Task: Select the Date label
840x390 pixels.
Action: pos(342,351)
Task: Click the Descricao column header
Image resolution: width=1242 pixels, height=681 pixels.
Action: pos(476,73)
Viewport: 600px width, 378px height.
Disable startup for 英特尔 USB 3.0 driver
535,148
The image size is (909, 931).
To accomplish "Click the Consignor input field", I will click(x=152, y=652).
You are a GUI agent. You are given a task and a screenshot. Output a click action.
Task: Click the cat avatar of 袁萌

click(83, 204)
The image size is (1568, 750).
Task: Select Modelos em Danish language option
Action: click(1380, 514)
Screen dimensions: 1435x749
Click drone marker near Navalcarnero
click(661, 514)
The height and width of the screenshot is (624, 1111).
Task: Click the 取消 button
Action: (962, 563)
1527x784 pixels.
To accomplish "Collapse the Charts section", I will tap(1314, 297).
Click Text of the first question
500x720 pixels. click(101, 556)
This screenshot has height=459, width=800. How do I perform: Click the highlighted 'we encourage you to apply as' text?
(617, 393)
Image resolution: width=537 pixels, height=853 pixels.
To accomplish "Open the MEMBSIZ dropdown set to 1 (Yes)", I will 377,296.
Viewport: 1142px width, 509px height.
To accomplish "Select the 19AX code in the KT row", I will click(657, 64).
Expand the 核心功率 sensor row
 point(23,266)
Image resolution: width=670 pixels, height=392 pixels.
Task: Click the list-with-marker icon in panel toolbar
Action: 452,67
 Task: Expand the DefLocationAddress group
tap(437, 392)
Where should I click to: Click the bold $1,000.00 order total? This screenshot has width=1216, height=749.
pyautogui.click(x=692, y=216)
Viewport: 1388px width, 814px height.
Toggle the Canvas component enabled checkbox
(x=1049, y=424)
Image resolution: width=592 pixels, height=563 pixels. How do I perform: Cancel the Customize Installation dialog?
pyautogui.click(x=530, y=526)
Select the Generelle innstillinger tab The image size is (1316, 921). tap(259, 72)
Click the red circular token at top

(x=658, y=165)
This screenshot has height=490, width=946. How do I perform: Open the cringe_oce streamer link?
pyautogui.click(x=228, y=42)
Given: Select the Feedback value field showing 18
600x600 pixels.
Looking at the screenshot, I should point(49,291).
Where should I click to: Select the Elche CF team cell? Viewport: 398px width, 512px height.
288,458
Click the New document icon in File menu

━━━━━━━━━━━━━━━━

▶ _EXERCISE INSTRUCTIONS_
Locate the lines above that hold the word "accomplish". Show every one of them.

▶ _ANSWER TO THIS TASK_
To accomplish "Click the Consignor input field", I will click(x=152, y=652).
To accomplish "Collapse the Charts section", I will tap(1314, 297).
To accomplish "Open the MEMBSIZ dropdown set to 1 (Yes)", I will 377,296.
To accomplish "Select the 19AX code in the KT row", I will click(657, 64).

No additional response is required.